- _TASK OBJECTIVE_
All lines containing the string "target" must be copied from the entries.

- _RECORDS FOR THIS EXERCISE_
•••••

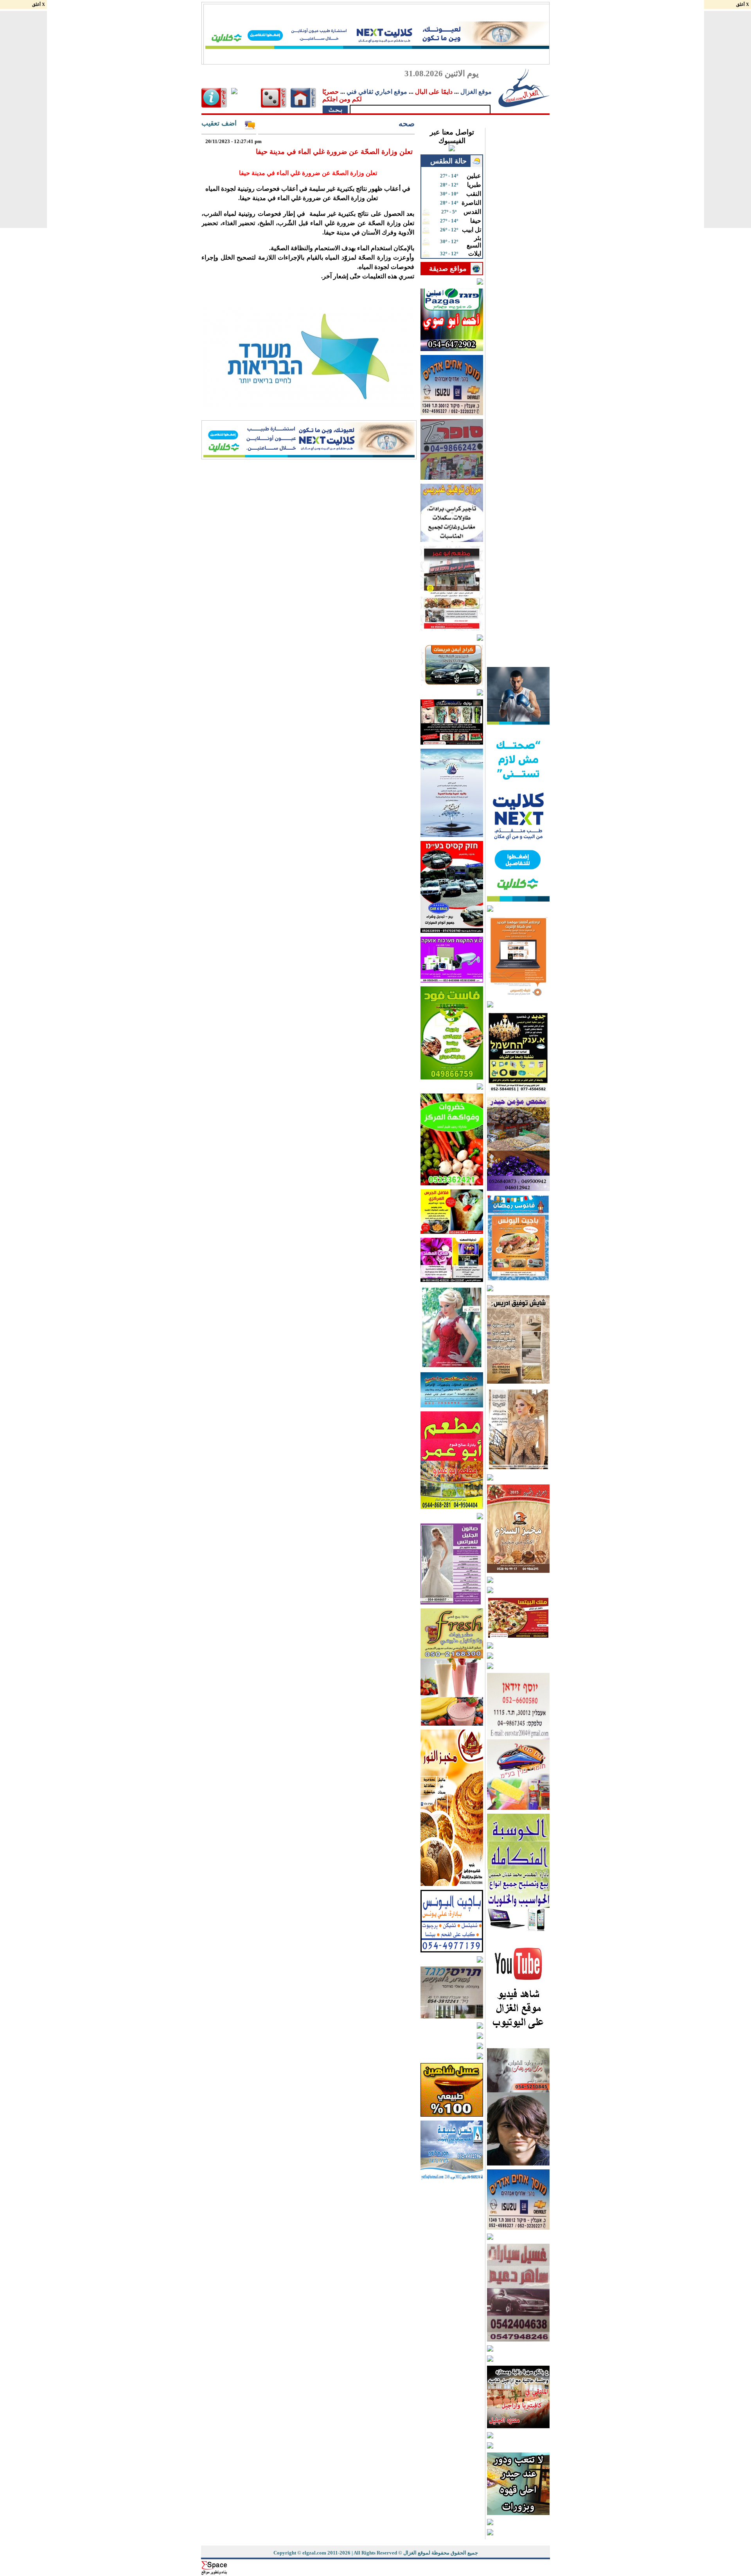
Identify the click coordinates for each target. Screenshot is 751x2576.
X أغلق (38, 4)
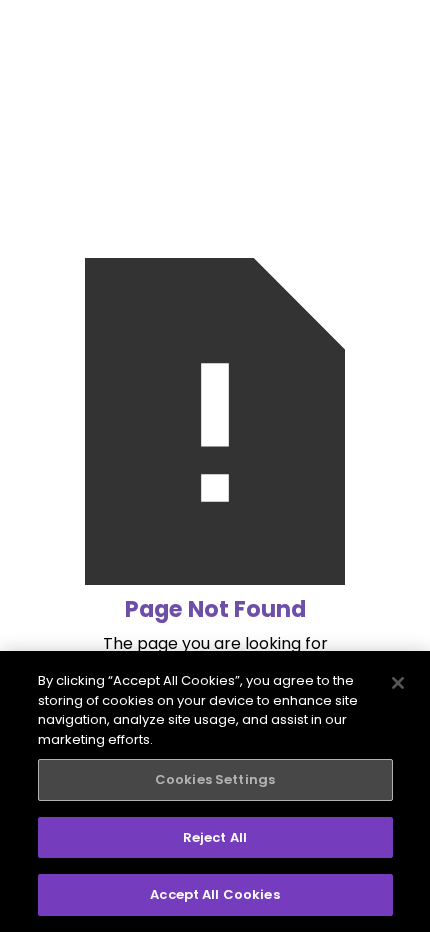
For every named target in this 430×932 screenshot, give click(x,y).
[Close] (398, 683)
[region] (215, 791)
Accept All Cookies (214, 894)
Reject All (215, 837)
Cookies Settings (215, 779)
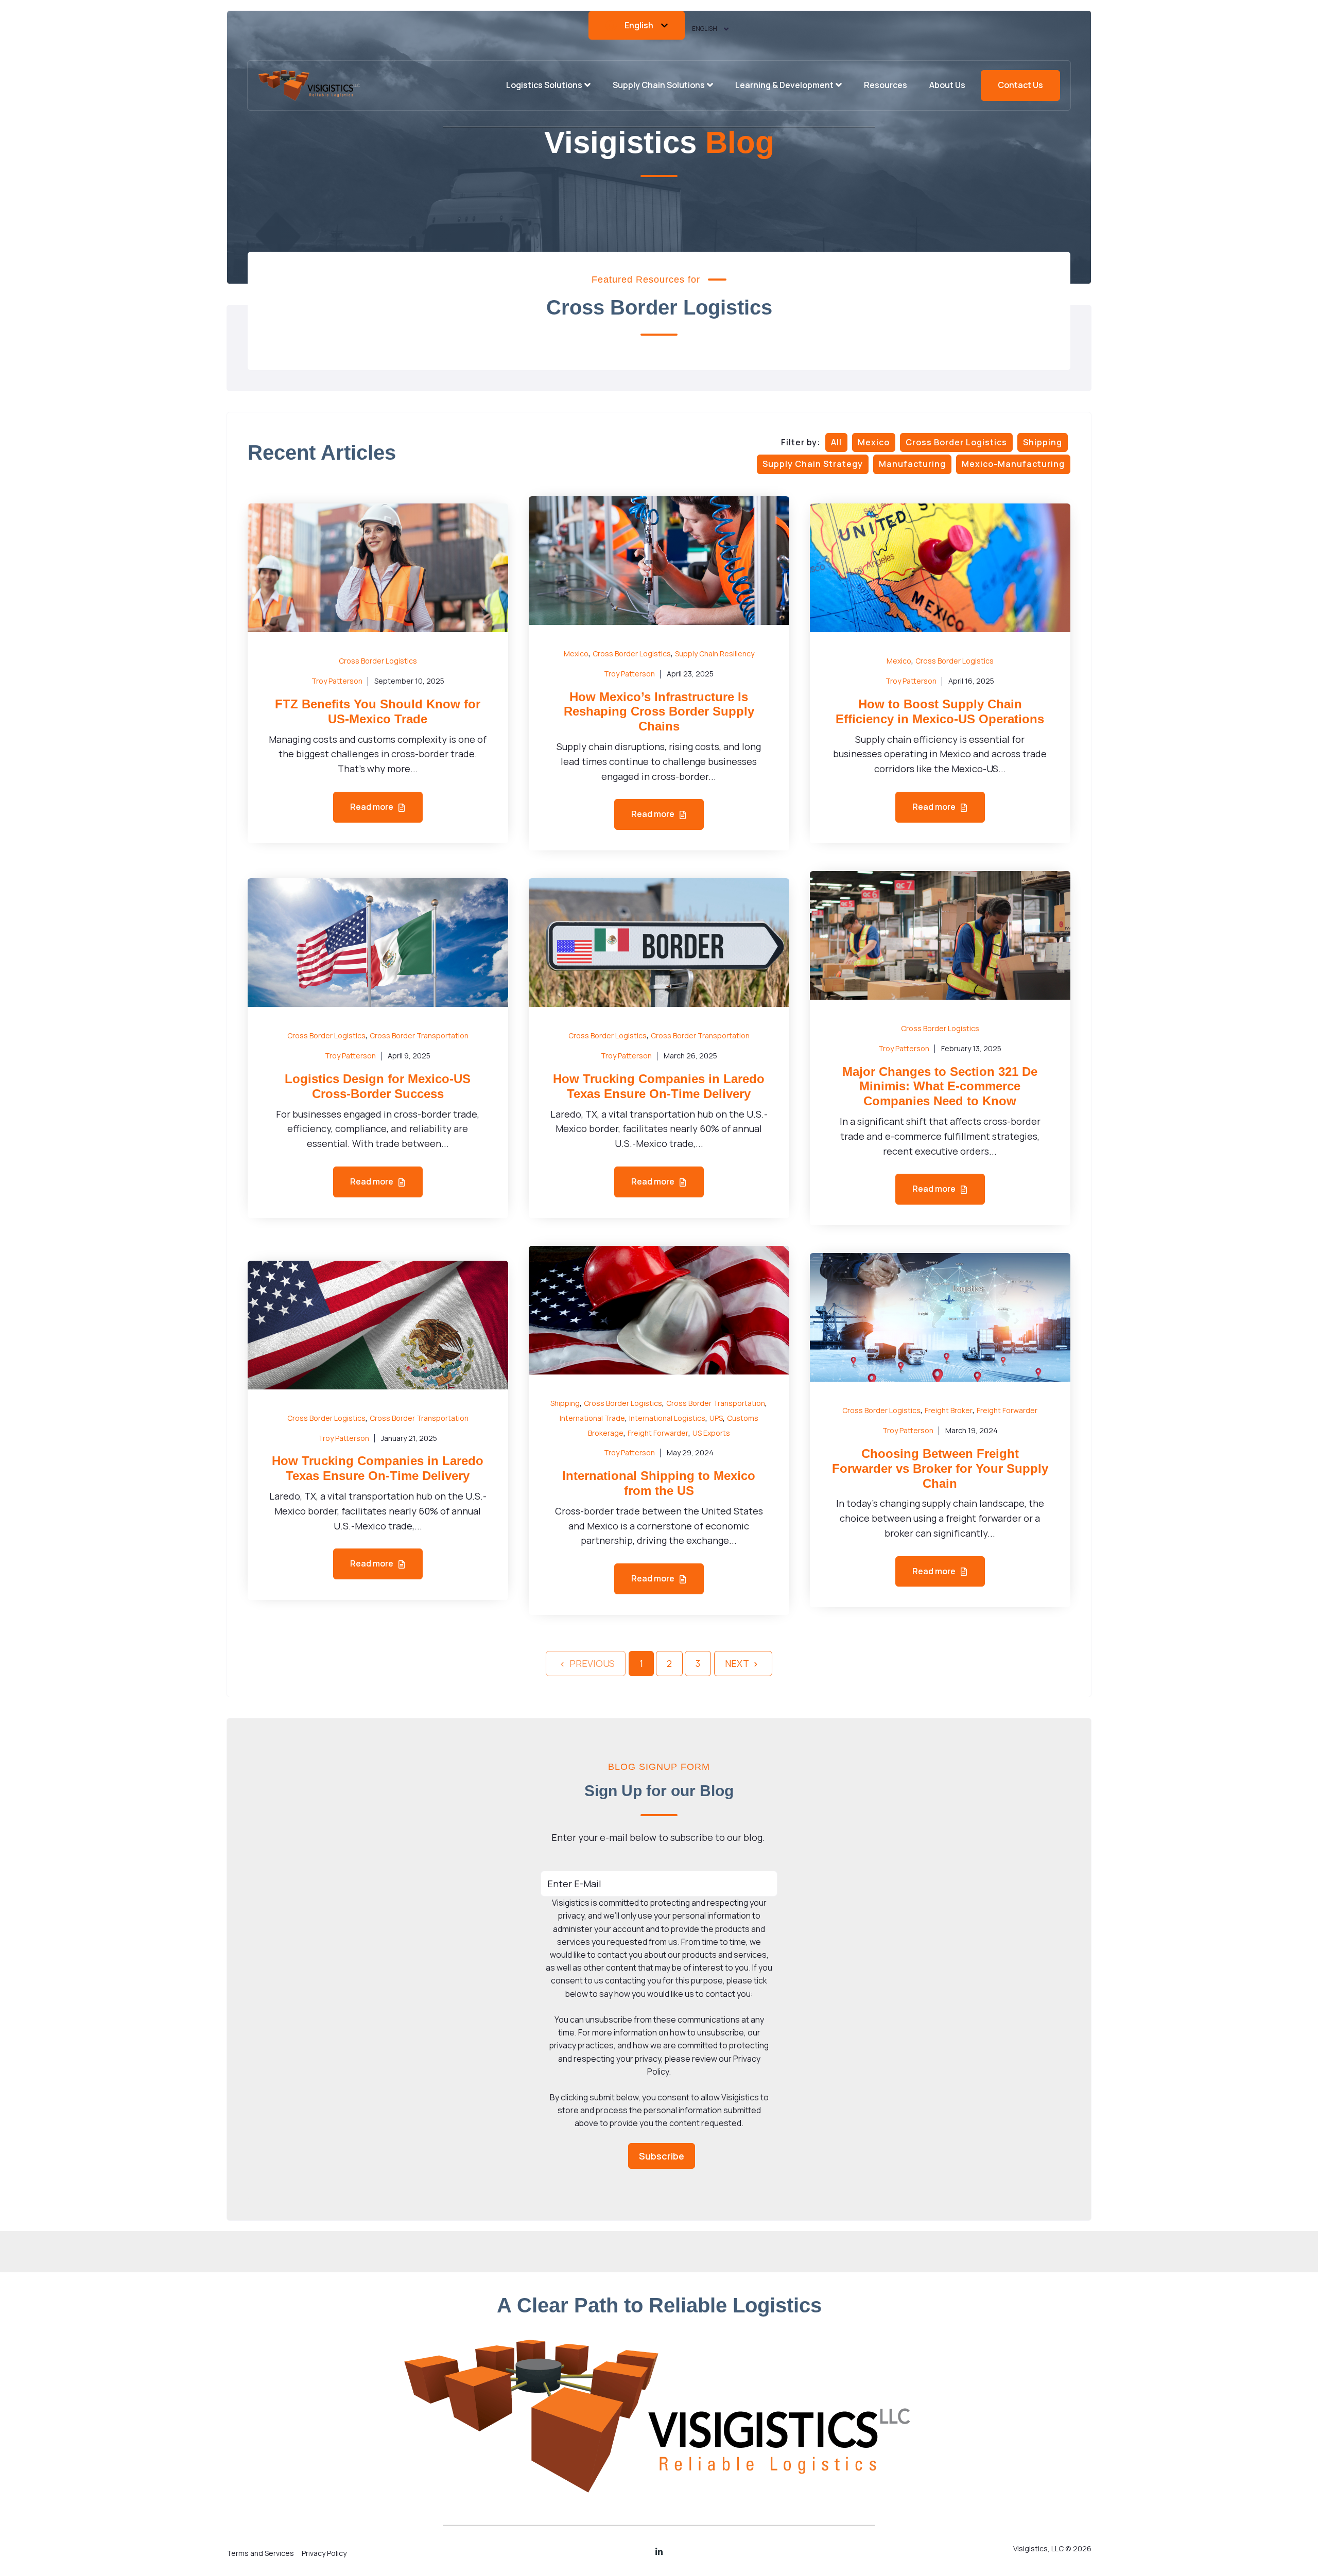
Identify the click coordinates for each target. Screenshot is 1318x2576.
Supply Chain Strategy (812, 463)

•••••

- _EXERCISE ANSWER_
Identify the click coordinates for each target. Screenshot is 751x2576.
For every named target in this 430×932 screenshot, give click(x,y).
Identify the click coordinates for each target. Screenshot is 1318x2576.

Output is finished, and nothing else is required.